A pergunta era honesta e simples. Elyza sabia que Alicia queria se afastar da família para se entender melhor, embora ainda prezasse pela companhia deles. Ela também sabia que provavelmente a garota só a estaria usando como válvula de escape para tudo isso, mas Elyza sinceramente não se importava. Gostava de Alicia, de sua companhia e dos seus beijos. Qualquer outra coisa não interessava.

Alicia ficou em silêncio. Aconchegou-se mais no abraço dolorido de Elyza, e foi assim que a garota recebeu a resposta da sua pergunta. Não importasse para onde sua família fosse ou se continuasse pela fronteira, Alicia queria Elyza perto dela de qualquer maneira. Elyza se questionou se Alicia sentia a mesma coisa que ela. Se tinha se apaixonado tão rapidamente como ela.

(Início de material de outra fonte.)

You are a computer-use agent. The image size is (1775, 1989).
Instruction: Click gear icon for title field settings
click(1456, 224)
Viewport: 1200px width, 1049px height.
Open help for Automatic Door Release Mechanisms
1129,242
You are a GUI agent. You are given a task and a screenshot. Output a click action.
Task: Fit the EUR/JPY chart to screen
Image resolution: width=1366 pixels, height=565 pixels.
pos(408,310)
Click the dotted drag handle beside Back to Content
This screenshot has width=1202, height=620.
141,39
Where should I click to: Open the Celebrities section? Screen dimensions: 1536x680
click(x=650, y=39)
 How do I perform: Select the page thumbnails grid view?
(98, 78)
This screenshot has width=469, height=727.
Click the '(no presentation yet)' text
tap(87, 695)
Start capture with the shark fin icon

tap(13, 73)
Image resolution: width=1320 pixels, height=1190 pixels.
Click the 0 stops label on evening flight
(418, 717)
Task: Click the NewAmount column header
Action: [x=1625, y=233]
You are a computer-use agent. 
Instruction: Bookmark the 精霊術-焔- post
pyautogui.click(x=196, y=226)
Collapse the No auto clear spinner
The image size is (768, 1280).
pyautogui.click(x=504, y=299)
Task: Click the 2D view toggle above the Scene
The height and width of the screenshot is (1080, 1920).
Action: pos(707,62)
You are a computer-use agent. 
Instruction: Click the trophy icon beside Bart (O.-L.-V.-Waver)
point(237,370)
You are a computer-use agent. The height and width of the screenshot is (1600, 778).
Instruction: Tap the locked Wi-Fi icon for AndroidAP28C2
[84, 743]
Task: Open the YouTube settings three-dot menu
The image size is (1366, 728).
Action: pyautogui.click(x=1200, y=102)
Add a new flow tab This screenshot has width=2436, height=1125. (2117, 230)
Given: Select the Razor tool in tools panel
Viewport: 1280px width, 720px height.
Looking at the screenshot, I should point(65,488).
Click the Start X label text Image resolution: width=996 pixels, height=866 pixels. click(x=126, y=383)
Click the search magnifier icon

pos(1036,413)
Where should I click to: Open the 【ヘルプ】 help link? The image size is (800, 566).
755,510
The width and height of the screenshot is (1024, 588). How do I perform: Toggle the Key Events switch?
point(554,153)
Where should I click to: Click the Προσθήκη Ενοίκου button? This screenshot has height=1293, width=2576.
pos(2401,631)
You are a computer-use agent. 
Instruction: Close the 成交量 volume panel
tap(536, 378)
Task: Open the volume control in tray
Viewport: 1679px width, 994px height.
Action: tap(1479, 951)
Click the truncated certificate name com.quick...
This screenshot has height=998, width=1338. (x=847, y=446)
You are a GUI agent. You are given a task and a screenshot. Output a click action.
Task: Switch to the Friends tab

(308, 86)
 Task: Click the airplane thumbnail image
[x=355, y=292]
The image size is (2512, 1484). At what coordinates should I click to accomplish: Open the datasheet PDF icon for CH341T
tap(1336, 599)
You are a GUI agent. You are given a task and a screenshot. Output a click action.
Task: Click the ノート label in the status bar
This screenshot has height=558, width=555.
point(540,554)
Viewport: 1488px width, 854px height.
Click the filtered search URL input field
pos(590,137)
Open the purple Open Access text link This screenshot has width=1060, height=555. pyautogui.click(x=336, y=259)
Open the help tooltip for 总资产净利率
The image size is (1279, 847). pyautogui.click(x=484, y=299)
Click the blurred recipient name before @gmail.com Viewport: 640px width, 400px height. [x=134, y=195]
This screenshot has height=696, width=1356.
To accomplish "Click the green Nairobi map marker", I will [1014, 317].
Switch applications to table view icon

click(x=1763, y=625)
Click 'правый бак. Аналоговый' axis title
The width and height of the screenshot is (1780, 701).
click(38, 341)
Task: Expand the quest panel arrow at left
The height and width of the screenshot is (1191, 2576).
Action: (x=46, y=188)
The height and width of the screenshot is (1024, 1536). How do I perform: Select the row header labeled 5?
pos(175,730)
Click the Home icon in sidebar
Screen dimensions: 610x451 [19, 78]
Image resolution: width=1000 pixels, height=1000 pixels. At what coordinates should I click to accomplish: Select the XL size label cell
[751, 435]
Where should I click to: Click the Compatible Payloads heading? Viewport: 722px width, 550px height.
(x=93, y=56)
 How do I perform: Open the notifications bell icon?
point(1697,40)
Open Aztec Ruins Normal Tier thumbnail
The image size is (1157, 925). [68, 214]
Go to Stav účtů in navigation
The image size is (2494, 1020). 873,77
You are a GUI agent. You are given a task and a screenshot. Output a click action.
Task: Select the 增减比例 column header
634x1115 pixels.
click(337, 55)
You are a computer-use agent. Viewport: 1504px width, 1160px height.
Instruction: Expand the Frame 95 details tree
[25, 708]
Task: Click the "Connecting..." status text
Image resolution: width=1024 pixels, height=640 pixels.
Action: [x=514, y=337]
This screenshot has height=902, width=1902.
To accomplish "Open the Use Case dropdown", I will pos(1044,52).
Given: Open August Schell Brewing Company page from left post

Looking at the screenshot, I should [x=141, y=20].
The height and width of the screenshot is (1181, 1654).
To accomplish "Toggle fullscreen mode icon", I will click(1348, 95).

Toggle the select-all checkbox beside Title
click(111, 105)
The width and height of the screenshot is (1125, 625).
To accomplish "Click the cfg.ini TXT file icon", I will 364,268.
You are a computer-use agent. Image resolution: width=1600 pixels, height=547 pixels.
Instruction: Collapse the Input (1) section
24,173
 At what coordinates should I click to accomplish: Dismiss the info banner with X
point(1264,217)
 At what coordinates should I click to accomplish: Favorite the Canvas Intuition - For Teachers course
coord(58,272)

— A gente devia voltar para Tijuana — sugeriu Alicia quando Elyza estava prestes a pegar no sono. — Suas coisas ainda estão lá. Sua casa fica relativamente perto da fronteira. E a sua moto...

— Minha moto! — exclamou Elyza em completo horror. Por um instante se esquecera da sua querida Harley-Davidson jogada às moscas no forte da Reserva.

— Lahey assegurou que ela fosse trazida para cá, não se preocupe — Alicia tranquilizou Elyza. — Como eu ia dizendo.... Sua casa. Ia ser bom ter um lar fixo.

— Eu certamente mereço um descanso depois dessa semana — concordou Elyza, lançando um olhar irritado ao braço esquerdo. — Espero que essa bala não piore meu jeito com armas.

Alicia riu.

— Você? Ruim com armas? Não vejo isso nem nos meus piores pesadelos.

— Você me conhece há poucos dias — zombou Elyza.

— Mas parece meses, não é?

Elyza timidamente concordou. Alicia se afastou um pouco e a fez olhá-la. A garota inclinou-se e encostou seus lábios gentilmente nos de Elyza. Seu toque a esquentou internamente. O corpo de Alicia era tão acolhedor... Elyza não hesitou em aprofundar o beijo mesmo com seu corpo gritando de dor.

As duas se ajeitaram na maca para que pudessem finalmente descansar. O corpo de Elyza, mesmo machucado e dolorido, se uniu ao de Alicia com facilidade. Após lutar contra traficantes, motoqueiros e quase toda a população bandida do México, Elyza podia muito bem curtir um abraço da garota que gostava.